In just two hours, a small group of students and teachers from Harbor City International School picked up approximately 200 gallons of dog waste in a half mile segment along Hawk Ridge.
"If it's not picked up, dog waste can end up in our streams and lakes and cause contamination," said Dean McManus, a sophomore at Harbor City. "So we've been walking along the trails and looking carefully for waste and using these little grabbers to pick it up and bag them."
The poop picker-uppers were provided by A Place for Fido, a pet supply store in Duluth. The store also donated prizes, including a $50 gift card and other dog cleanup supplies, for people who use the hashtag #nopoopfairy when posting on social media.
The students are part of Harbor City's Action Club team, which participates in other cleanup efforts such as beach sweeps every spring and fall.

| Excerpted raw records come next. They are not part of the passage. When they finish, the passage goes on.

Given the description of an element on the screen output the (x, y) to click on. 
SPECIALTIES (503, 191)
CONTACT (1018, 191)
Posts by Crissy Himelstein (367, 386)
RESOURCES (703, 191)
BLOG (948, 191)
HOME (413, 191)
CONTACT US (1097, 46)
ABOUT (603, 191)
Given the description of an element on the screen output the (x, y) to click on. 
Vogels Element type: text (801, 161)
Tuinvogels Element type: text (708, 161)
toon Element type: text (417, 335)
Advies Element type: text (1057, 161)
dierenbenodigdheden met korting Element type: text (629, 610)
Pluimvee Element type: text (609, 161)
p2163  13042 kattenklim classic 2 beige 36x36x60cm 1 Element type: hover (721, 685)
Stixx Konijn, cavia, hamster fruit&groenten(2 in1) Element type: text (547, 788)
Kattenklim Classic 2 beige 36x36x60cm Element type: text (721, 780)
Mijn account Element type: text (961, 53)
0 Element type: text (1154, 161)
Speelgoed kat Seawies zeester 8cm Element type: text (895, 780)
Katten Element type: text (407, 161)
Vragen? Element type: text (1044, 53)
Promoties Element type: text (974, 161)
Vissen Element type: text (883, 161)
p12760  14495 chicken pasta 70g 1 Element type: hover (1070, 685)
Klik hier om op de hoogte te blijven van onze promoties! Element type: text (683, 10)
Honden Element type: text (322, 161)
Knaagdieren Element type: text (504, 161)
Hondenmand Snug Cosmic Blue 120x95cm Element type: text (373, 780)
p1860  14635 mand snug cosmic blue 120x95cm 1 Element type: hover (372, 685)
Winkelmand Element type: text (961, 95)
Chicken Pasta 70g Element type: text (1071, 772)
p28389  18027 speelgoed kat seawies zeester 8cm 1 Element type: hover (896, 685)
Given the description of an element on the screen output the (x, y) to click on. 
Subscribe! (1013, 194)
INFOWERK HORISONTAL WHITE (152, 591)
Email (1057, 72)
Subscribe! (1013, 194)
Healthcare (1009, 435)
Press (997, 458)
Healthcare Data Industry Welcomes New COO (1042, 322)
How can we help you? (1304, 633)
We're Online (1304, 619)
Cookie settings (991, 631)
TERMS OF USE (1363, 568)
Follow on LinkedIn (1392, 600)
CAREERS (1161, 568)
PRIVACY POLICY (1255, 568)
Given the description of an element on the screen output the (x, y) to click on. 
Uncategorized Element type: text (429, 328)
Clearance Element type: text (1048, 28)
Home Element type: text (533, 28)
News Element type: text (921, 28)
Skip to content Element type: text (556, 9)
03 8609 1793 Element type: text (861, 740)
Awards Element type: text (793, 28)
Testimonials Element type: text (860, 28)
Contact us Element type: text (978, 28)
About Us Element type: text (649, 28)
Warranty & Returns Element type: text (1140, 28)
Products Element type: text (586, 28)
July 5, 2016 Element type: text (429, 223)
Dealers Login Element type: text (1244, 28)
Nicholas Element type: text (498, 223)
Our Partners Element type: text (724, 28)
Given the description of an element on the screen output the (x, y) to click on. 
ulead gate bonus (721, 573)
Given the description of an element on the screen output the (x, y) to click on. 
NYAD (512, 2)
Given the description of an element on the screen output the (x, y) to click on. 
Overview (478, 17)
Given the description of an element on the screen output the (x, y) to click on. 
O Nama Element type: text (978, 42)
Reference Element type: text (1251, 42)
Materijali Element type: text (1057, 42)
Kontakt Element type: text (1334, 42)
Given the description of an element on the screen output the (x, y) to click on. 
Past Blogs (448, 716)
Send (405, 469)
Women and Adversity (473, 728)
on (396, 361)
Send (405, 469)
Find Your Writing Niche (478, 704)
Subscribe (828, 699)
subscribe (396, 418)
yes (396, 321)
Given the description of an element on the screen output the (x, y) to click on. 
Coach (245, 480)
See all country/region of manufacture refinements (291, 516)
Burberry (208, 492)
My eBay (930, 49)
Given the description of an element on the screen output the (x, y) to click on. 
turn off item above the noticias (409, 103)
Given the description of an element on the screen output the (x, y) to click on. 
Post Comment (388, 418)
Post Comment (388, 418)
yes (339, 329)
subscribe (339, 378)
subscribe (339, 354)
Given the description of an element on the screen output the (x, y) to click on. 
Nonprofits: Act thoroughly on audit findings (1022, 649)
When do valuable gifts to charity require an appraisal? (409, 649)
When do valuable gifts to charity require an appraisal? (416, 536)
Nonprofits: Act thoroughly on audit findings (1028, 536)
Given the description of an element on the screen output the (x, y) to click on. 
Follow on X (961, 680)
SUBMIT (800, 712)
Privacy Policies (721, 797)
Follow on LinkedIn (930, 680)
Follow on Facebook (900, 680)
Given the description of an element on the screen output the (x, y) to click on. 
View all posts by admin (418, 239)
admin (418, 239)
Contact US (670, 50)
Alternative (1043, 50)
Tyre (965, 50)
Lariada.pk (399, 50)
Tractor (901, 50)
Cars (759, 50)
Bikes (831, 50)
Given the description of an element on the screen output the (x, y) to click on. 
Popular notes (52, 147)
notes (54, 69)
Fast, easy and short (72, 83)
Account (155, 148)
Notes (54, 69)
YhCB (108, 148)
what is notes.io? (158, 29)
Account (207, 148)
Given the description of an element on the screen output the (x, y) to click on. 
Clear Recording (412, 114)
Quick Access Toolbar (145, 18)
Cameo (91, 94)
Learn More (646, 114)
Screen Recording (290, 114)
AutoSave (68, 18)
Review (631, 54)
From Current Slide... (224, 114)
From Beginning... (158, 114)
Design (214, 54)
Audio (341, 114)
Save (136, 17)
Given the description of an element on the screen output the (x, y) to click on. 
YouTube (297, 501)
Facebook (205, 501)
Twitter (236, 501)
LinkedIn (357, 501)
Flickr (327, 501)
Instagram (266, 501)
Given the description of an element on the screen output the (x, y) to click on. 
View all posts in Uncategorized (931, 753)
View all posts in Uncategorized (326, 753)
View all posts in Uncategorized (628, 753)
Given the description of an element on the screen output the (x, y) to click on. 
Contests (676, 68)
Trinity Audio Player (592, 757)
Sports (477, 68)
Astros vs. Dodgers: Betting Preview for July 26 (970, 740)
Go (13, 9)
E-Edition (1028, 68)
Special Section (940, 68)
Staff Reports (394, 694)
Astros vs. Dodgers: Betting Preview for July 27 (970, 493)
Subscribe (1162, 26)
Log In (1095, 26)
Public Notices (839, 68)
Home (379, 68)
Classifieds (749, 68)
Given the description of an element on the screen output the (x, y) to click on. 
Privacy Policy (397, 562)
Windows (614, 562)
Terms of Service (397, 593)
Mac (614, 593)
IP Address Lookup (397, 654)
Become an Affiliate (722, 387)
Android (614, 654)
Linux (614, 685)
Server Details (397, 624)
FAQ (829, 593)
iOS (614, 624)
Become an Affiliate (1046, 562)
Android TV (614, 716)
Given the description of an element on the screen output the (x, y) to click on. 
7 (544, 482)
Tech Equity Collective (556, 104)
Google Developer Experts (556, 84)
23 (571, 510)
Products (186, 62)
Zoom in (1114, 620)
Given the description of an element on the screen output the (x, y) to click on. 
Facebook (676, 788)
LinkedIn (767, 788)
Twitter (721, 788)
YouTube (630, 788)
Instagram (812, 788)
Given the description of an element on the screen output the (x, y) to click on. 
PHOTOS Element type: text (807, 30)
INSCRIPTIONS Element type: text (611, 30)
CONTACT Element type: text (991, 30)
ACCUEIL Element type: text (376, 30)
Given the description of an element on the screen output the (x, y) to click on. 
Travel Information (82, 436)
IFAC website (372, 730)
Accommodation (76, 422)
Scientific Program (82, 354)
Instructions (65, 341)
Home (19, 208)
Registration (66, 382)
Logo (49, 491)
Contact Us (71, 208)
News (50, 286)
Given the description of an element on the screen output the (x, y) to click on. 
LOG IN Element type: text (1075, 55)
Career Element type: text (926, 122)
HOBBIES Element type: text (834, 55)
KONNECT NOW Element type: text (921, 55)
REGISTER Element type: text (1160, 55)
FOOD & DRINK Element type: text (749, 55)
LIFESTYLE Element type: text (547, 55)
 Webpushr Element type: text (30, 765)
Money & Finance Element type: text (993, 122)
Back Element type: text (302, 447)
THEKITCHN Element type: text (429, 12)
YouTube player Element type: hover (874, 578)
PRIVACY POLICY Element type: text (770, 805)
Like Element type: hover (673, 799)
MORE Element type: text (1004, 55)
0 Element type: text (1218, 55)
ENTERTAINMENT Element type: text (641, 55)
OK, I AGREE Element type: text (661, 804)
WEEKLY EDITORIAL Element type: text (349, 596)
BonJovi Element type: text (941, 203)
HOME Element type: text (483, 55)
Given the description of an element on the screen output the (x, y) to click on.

"We found out from a survey that was sent out last October that 44% of people didn't know about the impacts dog waste can have on people and the environment," McManus said. "And somewhere around 20% said they didn't consider picking up dog waste important. That's way too big of a number."
The survey was completed by waste reduction coordinator for the city of Duluth Kaleb Montgomery in October 2020. There were approximately 300 responses gathered from the survey. This motivated Montgomery and city sustainability officer Mindy Granley to organize an awareness campaign as well as cleanups such as Sunday's.
"People don't realize that it's not just a pesky trail problem, it's a water-quality problem," Granley said. "Everything we picked up today is what's left after winter. It doesn't just go away when the snow goes. That's why we have the big push to pick up as much as we can before it all goes into the streams and lake."
Once the poop was gathered in large bags, it was left out as a display at the trailhead as a reminder to visitors to pick up after their dogs. Granley said it will be properly disposed by city staff Monday morning.